What the exercise asks
Your answer should be only the lines below from the one with "вернуться назад (132, 471)" to the one with "N6 (290, 1589)", repeated exactly, ends included.

Segment Start: Data for this task

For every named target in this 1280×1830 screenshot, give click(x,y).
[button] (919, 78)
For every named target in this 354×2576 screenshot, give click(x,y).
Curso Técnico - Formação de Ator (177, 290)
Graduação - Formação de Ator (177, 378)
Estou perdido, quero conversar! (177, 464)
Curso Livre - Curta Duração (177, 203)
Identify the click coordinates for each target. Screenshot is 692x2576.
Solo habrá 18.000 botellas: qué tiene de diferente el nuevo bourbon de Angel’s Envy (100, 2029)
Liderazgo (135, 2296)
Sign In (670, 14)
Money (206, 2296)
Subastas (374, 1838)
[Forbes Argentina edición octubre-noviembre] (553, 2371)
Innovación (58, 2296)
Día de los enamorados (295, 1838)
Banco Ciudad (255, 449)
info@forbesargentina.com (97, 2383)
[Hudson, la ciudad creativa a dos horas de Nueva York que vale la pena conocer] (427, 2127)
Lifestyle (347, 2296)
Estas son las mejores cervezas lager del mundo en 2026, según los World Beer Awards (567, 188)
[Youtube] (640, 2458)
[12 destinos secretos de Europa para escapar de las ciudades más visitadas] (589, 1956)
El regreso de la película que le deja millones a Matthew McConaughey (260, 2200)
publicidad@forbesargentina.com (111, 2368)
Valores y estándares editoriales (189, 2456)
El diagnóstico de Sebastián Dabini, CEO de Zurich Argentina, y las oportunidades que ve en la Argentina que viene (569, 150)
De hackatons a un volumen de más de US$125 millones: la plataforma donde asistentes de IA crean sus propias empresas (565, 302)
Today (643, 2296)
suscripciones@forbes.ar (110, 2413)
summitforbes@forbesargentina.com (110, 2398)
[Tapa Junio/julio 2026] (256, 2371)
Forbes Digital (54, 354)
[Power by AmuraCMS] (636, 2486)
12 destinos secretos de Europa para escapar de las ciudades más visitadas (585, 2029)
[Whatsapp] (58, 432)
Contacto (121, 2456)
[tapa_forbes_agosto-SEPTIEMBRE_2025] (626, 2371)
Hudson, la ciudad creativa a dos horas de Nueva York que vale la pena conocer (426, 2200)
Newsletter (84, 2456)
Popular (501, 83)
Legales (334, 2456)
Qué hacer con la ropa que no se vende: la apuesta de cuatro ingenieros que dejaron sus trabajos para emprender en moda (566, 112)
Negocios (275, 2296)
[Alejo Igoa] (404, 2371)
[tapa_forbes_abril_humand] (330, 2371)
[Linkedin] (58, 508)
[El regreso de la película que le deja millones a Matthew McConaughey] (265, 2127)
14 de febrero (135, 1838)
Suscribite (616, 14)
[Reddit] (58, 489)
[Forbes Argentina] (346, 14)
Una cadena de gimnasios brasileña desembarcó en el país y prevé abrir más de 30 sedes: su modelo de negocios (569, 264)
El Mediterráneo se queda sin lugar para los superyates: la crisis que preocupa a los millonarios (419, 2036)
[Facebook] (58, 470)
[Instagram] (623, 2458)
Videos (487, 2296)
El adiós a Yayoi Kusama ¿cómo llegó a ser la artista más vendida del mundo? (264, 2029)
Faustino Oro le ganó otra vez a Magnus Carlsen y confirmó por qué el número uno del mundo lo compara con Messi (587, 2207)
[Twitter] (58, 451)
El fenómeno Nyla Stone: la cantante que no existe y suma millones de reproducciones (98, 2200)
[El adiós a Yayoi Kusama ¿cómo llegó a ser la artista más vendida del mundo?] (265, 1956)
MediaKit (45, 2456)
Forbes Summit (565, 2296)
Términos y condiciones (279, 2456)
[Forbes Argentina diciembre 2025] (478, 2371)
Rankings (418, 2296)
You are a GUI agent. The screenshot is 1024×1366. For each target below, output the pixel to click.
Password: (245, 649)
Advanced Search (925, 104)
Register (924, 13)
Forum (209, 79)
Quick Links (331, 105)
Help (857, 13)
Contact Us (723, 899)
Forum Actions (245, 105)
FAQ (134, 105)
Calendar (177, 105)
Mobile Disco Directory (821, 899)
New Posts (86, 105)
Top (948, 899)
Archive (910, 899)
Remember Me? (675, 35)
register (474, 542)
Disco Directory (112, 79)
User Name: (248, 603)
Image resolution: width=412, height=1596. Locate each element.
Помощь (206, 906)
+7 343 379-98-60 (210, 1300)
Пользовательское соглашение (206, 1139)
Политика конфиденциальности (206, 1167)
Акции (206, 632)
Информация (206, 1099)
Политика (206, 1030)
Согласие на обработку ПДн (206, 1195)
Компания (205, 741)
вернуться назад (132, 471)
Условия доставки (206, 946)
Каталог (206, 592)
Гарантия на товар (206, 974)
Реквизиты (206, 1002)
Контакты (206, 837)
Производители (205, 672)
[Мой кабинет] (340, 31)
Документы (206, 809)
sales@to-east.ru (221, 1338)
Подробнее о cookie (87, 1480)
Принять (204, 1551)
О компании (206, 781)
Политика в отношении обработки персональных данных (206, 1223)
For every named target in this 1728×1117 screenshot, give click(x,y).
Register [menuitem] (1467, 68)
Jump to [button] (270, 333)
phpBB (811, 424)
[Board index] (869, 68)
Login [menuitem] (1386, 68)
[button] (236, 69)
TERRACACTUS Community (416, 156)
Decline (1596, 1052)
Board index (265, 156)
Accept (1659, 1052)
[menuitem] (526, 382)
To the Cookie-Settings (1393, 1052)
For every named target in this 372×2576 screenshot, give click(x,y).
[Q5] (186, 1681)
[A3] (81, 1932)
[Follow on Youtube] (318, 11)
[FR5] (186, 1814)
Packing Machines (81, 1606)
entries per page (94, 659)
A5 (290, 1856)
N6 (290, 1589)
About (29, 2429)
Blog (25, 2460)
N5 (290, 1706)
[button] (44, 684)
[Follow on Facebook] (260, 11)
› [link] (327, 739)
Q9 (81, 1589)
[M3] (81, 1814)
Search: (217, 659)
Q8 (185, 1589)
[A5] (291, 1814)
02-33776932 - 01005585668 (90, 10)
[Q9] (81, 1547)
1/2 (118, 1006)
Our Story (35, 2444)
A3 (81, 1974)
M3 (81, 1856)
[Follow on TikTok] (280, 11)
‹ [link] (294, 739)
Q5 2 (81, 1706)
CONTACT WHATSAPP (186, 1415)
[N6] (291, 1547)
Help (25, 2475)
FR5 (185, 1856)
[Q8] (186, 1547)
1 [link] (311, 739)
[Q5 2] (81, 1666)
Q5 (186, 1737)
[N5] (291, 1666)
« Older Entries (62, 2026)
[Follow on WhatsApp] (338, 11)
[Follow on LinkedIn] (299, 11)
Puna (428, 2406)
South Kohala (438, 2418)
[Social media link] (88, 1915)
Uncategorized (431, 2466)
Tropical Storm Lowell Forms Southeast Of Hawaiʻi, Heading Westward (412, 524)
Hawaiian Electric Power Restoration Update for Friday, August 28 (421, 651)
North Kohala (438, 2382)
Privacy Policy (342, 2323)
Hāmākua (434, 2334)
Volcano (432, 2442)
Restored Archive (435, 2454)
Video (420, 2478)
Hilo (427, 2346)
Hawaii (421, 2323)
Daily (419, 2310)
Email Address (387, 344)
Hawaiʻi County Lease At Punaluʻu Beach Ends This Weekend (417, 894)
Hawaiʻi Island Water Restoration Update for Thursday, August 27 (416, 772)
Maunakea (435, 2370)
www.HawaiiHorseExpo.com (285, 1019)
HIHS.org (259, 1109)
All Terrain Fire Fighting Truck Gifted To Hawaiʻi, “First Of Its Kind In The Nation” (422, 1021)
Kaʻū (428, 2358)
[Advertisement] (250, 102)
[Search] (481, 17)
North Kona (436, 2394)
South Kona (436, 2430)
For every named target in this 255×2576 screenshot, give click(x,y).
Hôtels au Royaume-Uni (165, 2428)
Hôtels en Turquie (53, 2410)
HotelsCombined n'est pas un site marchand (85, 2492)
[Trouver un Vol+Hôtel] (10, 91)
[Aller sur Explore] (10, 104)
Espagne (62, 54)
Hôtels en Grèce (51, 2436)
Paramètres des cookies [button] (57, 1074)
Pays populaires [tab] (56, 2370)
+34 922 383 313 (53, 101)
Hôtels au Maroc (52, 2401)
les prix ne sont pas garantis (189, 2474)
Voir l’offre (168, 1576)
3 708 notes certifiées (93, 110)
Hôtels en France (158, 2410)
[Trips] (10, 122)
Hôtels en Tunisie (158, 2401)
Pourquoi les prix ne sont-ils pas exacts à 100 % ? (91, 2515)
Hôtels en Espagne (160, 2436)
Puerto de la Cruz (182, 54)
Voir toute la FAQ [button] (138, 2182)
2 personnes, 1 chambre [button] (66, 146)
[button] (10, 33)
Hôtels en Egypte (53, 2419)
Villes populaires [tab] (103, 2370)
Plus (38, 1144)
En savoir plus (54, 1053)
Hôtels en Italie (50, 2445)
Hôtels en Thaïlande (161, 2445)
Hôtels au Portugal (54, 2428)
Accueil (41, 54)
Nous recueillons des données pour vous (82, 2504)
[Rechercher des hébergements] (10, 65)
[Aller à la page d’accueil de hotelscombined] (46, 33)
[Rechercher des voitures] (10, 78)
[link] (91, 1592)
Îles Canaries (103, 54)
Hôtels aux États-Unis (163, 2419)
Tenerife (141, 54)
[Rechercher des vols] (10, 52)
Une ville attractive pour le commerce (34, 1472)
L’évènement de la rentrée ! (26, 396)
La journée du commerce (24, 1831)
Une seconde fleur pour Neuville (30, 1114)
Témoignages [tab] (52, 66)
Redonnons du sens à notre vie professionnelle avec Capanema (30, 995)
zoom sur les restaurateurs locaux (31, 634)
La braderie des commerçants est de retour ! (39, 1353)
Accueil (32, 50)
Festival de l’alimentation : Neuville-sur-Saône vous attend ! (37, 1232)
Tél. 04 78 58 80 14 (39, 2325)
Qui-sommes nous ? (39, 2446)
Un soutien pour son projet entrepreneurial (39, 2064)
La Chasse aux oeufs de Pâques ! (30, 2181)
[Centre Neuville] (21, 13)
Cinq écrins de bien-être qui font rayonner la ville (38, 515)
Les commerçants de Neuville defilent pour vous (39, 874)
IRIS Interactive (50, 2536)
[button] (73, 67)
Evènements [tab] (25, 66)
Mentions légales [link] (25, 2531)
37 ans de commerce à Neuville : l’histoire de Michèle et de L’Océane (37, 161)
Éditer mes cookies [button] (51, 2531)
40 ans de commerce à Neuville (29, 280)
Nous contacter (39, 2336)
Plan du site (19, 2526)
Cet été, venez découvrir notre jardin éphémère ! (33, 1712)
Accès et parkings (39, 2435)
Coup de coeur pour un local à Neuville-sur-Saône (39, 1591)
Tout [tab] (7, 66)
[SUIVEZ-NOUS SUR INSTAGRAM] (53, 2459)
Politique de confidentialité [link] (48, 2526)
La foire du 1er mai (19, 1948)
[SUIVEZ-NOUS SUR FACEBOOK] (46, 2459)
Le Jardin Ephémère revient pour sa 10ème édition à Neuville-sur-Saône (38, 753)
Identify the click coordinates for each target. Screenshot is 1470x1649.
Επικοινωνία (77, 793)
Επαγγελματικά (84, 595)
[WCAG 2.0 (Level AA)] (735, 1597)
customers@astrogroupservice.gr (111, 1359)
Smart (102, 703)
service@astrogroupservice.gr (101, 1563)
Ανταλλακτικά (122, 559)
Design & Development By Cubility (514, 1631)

Segment End: Data for this task

Completed task
вернуться назад (132, 471)
Условия доставки (206, 946)
Каталог (206, 592)
Гарантия на товар (206, 974)
Реквизиты (206, 1002)
Контакты (206, 837)
Производители (205, 672)
[Мой кабинет] (340, 31)
Документы (206, 809)
sales@to-east.ru (221, 1338)
Подробнее о cookie (87, 1480)
Принять (204, 1551)
О компании (206, 781)
Политика в отношении обработки персональных данных (206, 1223)
For every named target in this 1728×1117 screenshot, give click(x,y).
Register [menuitem] (1467, 68)
Jump to [button] (270, 333)
phpBB (811, 424)
[Board index] (869, 68)
Login [menuitem] (1386, 68)
[button] (236, 69)
TERRACACTUS Community (416, 156)
Decline (1596, 1052)
Board index (265, 156)
Accept (1659, 1052)
[menuitem] (526, 382)
To the Cookie-Settings (1393, 1052)
For every named target in this 372×2576 screenshot, give click(x,y).
[Q5] (186, 1681)
[A3] (81, 1932)
[Follow on Youtube] (318, 11)
[FR5] (186, 1814)
Packing Machines (81, 1606)
entries per page (94, 659)
A5 (290, 1856)
N6 (290, 1589)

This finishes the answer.